— BEGIN Document text —

That is the base plan, then we do some tax planning for the year each November. With the learning on short term taxes, we make tax related decisions for the next 5 years, or more, but not in fine detail. That helps with things like Roth conversions.

Plans are something we deviate from...they just tell us if we are headed in the right direction...or more importantly, they tell us if we are headed in the wrong direction.

With all of this knowledge, we then plan to have fun...pretty simple
 
I did five scenarios. Yes it was tedious. I used one inflation rate and rate of return which was conservative. Differences were major loss of value and timing of SS. Then four or five flexible budgets. I had the time. Haven’t used any except one due to the market. But, I have contingencies
 
I think you're right to be questioning the slavish devotion to planning out 5-40+ years. One caveat later.

After I realized my kids needed me more than more employer, I set about determining, with some confidence, that I could pull it off. I ran the available models, my then-FA did his and it looked good. But, all those did was confirm my "high level" assessment that it could work. That assessment was nothing more than dividing my taxable assets by my annual spend and determining if that would last until my kids were on their own. There are tax-deferred accounts that I assessed would be sufficient after that.

— END Document text —
— BEGIN Given entries —

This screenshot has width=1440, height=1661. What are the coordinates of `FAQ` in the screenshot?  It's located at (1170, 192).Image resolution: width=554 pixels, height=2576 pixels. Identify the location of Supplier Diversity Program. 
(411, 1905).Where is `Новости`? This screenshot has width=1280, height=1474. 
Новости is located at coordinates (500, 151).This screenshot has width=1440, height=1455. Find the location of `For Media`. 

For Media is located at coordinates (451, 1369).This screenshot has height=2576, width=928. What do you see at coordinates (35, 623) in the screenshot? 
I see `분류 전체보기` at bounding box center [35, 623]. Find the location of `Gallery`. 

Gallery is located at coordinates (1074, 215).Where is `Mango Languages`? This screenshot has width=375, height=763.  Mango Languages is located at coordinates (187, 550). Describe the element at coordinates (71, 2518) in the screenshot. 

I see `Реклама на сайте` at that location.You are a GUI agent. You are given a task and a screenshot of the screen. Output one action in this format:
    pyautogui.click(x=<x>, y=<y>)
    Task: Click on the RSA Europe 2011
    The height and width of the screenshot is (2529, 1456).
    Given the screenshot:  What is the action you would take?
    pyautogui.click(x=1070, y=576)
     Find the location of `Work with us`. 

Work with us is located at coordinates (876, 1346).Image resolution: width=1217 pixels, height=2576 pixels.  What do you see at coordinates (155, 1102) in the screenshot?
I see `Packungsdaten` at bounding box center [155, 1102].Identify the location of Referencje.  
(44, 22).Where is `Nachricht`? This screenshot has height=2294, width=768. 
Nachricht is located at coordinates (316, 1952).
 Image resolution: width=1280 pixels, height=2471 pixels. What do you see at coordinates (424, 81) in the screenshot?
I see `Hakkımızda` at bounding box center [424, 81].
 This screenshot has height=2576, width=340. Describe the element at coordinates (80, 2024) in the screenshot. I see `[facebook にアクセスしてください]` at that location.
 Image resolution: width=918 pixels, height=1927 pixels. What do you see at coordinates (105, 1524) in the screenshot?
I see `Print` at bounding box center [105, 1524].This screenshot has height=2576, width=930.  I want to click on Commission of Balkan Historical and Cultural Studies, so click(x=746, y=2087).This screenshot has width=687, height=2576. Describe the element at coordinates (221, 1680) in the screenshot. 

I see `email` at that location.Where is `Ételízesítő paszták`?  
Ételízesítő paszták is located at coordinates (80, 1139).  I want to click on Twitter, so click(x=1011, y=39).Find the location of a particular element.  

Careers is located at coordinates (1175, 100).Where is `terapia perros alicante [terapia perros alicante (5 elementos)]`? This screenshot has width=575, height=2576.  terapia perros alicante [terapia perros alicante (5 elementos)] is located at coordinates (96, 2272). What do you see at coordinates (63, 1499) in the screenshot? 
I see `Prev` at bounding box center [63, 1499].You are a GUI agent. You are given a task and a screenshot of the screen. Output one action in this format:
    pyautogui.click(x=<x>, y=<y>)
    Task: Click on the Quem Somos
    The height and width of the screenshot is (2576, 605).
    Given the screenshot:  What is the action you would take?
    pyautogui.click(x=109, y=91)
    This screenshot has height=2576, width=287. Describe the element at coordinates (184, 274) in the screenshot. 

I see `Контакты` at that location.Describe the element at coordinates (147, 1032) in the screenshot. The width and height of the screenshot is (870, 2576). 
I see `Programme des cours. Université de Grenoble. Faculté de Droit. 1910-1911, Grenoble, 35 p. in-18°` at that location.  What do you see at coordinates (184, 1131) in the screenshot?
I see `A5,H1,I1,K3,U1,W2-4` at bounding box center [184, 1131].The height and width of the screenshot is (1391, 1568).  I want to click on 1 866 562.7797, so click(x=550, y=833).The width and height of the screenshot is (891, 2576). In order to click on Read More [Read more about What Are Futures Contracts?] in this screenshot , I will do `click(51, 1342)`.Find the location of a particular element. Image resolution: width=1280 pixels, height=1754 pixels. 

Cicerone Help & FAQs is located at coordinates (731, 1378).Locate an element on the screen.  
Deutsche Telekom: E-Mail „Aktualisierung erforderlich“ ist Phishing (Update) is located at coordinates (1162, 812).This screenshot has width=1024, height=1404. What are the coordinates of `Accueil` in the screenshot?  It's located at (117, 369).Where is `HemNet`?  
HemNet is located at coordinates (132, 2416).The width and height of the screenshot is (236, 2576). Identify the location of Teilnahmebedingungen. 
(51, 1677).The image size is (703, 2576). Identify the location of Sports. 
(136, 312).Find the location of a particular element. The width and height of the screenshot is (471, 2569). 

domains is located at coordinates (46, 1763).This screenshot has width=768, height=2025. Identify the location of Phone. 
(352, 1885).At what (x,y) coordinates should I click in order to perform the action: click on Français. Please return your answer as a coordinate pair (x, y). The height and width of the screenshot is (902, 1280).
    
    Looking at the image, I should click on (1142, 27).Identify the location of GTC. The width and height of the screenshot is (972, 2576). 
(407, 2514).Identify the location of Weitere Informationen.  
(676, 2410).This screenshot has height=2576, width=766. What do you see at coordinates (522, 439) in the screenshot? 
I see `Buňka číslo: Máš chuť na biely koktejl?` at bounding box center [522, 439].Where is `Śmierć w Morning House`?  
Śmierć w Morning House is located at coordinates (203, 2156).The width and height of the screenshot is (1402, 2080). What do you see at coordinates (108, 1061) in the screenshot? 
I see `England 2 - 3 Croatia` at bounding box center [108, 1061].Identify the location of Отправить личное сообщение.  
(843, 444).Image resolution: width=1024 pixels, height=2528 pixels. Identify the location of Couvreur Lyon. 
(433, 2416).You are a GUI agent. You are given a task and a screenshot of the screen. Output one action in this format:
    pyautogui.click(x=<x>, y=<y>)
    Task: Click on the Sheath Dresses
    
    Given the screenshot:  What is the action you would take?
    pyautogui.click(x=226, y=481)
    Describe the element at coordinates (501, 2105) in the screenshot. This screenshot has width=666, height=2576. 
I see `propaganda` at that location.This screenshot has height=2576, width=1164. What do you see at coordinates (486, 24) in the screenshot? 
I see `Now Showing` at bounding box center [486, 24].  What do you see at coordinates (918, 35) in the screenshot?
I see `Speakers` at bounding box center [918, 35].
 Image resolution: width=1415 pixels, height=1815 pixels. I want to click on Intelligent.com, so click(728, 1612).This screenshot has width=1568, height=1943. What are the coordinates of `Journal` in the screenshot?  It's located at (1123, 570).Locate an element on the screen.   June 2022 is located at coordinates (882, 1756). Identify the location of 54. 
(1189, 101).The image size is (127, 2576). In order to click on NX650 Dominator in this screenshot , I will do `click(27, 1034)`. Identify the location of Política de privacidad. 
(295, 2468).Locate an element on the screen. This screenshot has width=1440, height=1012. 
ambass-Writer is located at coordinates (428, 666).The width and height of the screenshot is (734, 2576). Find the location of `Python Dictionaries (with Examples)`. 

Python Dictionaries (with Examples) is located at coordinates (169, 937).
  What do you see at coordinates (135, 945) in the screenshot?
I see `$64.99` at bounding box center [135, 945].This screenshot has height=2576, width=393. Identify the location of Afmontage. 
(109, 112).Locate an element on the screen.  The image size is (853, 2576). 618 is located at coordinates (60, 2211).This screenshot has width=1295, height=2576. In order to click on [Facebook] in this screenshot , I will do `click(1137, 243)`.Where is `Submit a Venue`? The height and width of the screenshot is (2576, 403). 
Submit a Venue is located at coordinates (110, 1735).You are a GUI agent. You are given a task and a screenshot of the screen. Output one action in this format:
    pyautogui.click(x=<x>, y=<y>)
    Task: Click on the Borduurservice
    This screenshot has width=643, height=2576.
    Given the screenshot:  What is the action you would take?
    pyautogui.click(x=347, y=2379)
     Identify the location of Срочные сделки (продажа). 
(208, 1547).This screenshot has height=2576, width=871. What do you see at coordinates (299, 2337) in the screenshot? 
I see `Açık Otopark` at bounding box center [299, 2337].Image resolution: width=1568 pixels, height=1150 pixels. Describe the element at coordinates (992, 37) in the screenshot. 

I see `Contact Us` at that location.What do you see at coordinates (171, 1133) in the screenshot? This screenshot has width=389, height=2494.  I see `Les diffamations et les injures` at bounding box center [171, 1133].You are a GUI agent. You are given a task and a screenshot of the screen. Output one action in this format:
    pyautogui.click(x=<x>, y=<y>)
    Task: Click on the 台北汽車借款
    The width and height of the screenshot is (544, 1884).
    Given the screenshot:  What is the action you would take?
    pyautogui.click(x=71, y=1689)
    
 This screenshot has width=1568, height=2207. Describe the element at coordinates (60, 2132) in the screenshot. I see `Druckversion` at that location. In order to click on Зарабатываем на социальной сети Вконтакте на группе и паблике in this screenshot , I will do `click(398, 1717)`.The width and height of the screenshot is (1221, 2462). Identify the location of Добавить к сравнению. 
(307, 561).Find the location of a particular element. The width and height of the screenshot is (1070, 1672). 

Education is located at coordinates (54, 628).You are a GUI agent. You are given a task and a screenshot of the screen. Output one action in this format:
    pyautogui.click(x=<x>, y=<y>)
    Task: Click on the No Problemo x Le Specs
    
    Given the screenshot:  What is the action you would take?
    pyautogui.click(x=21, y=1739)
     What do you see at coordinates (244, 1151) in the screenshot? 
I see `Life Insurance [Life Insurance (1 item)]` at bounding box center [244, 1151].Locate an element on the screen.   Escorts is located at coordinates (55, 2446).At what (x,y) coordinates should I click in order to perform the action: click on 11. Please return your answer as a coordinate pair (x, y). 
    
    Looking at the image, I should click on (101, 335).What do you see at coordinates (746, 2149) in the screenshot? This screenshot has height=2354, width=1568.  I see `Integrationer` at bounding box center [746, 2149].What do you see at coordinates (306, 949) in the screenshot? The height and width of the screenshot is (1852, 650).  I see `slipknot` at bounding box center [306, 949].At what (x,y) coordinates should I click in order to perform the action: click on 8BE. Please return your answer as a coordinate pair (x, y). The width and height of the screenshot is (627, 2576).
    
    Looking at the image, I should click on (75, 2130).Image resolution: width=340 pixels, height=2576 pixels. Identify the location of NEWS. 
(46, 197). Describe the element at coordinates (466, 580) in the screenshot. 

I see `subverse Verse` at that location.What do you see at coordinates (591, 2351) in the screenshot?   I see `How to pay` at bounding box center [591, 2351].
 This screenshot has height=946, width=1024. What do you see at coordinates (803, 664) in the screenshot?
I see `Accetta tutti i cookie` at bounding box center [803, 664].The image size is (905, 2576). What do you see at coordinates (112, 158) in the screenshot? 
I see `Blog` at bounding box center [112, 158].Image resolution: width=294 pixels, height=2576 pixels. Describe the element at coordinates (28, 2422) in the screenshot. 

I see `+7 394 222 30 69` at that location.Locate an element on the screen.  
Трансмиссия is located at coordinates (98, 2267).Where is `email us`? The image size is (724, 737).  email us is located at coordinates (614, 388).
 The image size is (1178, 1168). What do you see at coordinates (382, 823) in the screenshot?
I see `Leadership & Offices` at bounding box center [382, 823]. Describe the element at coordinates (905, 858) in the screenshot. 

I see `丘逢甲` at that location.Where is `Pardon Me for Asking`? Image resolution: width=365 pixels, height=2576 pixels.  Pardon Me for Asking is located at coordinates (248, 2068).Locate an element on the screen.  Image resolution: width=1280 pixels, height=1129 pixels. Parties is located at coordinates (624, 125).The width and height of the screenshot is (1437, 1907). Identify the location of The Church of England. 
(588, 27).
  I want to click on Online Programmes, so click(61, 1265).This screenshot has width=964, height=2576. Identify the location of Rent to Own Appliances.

— END Given entries —

**Exercise A:** Print everything in the retirement planning discussion from "I did five scenarios." down to "One caveat later.".
**Exercise B:** In the retirement planning discussion, which month is the yearly tax planning done in?

**Exercise solution A:**
I did five scenarios. Yes it was tedious. I used one inflation rate and rate of return which was conservative. Differences were major loss of value and timing of SS. Then four or five flexible budgets. I had the time. Haven’t used any except one due to the market. But, I have contingencies
 
I think you're right to be questioning the slavish devotion to planning out 5-40+ years. One caveat later.

**Exercise solution B:** November